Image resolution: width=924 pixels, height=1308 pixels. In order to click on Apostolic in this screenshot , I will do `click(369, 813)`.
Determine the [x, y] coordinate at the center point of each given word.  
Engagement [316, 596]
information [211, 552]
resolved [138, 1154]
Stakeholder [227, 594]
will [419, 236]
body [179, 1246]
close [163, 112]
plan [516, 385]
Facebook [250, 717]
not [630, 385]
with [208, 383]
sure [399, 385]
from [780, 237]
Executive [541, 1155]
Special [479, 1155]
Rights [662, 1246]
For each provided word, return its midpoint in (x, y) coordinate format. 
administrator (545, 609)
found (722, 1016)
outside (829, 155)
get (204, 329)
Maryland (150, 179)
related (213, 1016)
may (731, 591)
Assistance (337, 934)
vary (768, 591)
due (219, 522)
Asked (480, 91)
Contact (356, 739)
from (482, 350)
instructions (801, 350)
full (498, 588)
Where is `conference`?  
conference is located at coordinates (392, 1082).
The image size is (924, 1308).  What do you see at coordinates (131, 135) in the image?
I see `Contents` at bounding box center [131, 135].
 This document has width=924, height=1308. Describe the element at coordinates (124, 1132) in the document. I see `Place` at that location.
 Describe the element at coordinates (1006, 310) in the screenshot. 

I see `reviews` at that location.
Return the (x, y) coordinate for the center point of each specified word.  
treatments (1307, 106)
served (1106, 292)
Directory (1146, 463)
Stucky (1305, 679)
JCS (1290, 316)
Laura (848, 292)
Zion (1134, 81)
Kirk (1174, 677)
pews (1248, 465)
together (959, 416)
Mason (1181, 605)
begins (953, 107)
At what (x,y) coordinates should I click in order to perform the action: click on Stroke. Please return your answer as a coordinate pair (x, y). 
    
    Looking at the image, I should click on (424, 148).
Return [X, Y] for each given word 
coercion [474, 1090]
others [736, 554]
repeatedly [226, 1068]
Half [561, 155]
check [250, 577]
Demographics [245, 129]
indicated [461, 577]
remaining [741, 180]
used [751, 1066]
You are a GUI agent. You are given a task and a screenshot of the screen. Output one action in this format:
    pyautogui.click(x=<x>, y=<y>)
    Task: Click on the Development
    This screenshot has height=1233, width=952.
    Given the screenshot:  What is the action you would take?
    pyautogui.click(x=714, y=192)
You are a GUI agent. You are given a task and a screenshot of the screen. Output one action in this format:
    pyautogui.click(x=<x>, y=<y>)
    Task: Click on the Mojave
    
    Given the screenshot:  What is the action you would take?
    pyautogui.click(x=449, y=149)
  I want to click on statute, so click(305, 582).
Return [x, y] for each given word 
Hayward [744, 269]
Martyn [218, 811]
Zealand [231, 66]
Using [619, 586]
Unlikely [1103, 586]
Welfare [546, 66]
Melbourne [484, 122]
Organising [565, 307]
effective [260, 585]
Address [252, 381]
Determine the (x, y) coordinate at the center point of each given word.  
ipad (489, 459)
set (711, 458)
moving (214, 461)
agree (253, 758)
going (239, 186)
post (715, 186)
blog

What to do -
Could you render every line of the entries above as a Markdown table with the columns "Row" and "Line", numbering the rows and leaving out blank lines?

Written response -
| Row | Line |
|---|---|
| 1 | Image resolution: width=924 pixels, height=1308 pixels. In order to click on Apostolic in this screenshot , I will do `click(369, 813)`. |
| 2 | Determine the [x, y] coordinate at the center point of each given word.   |
| 3 | Engagement [316, 596] |
| 4 | information [211, 552] |
| 5 | resolved [138, 1154] |
| 6 | Stakeholder [227, 594] |
| 7 | will [419, 236] |
| 8 | body [179, 1246] |
| 9 | close [163, 112] |
| 10 | plan [516, 385] |
| 11 | Facebook [250, 717] |
| 12 | not [630, 385] |
| 13 | with [208, 383] |
| 14 | sure [399, 385] |
| 15 | from [780, 237] |
| 16 | Executive [541, 1155] |
| 17 | Special [479, 1155] |
| 18 | Rights [662, 1246] |
| 19 | For each provided word, return its midpoint in (x, y) coordinate format.  |
| 20 | administrator (545, 609) |
| 21 | found (722, 1016) |
| 22 | outside (829, 155) |
| 23 | get (204, 329) |
| 24 | Maryland (150, 179) |
| 25 | related (213, 1016) |
| 26 | may (731, 591) |
| 27 | Assistance (337, 934) |
| 28 | vary (768, 591) |
| 29 | due (219, 522) |
| 30 | Asked (480, 91) |
| 31 | Contact (356, 739) |
| 32 | from (482, 350) |
| 33 | instructions (801, 350) |
| 34 | full (498, 588) |
| 35 | Where is `conference`?   |
| 36 | conference is located at coordinates (392, 1082). |
| 37 | The image size is (924, 1308).  What do you see at coordinates (131, 135) in the image? |
| 38 | I see `Contents` at bounding box center [131, 135]. |
| 39 |  This document has width=924, height=1308. Describe the element at coordinates (124, 1132) in the document. I see `Place` at that location. |
| 40 |  Describe the element at coordinates (1006, 310) in the screenshot.  |
| 41 | I see `reviews` at that location. |
| 42 | Return the (x, y) coordinate for the center point of each specified word.   |
| 43 | treatments (1307, 106) |
| 44 | served (1106, 292) |
| 45 | Directory (1146, 463) |
| 46 | Stucky (1305, 679) |
| 47 | JCS (1290, 316) |
| 48 | Laura (848, 292) |
| 49 | Zion (1134, 81) |
| 50 | Kirk (1174, 677) |
| 51 | pews (1248, 465) |
| 52 | together (959, 416) |
| 53 | Mason (1181, 605) |
| 54 | begins (953, 107) |
| 55 | At what (x,y) coordinates should I click in order to perform the action: click on Stroke. Please return your answer as a coordinate pair (x, y).  |
| 56 |     Looking at the image, I should click on (424, 148). |
| 57 | Return [X, Y] for each given word  |
| 58 | coercion [474, 1090] |
| 59 | others [736, 554] |
| 60 | repeatedly [226, 1068] |
| 61 | Half [561, 155] |
| 62 | check [250, 577] |
| 63 | Demographics [245, 129] |
| 64 | indicated [461, 577] |
| 65 | remaining [741, 180] |
| 66 | used [751, 1066] |
| 67 | You are a GUI agent. You are given a task and a screenshot of the screen. Output one action in this format: |
| 68 |     pyautogui.click(x=<x>, y=<y>) |
| 69 |     Task: Click on the Development |
| 70 |     This screenshot has height=1233, width=952. |
| 71 |     Given the screenshot:  What is the action you would take? |
| 72 |     pyautogui.click(x=714, y=192) |
| 73 | You are a GUI agent. You are given a task and a screenshot of the screen. Output one action in this format: |
| 74 |     pyautogui.click(x=<x>, y=<y>) |
| 75 |     Task: Click on the Mojave |
| 76 |     Given the screenshot:  What is the action you would take? |
| 77 |     pyautogui.click(x=449, y=149) |
| 78 |   I want to click on statute, so click(305, 582). |
| 79 | Return [x, y] for each given word  |
| 80 | Hayward [744, 269] |
| 81 | Martyn [218, 811] |
| 82 | Zealand [231, 66] |
| 83 | Using [619, 586] |
| 84 | Unlikely [1103, 586] |
| 85 | Welfare [546, 66] |
| 86 | Melbourne [484, 122] |
| 87 | Organising [565, 307] |
| 88 | effective [260, 585] |
| 89 | Address [252, 381] |
| 90 | Determine the (x, y) coordinate at the center point of each given word.   |
| 91 | ipad (489, 459) |
| 92 | set (711, 458) |
| 93 | moving (214, 461) |
| 94 | agree (253, 758) |
| 95 | going (239, 186) |
| 96 | post (715, 186) |
| 97 | blog |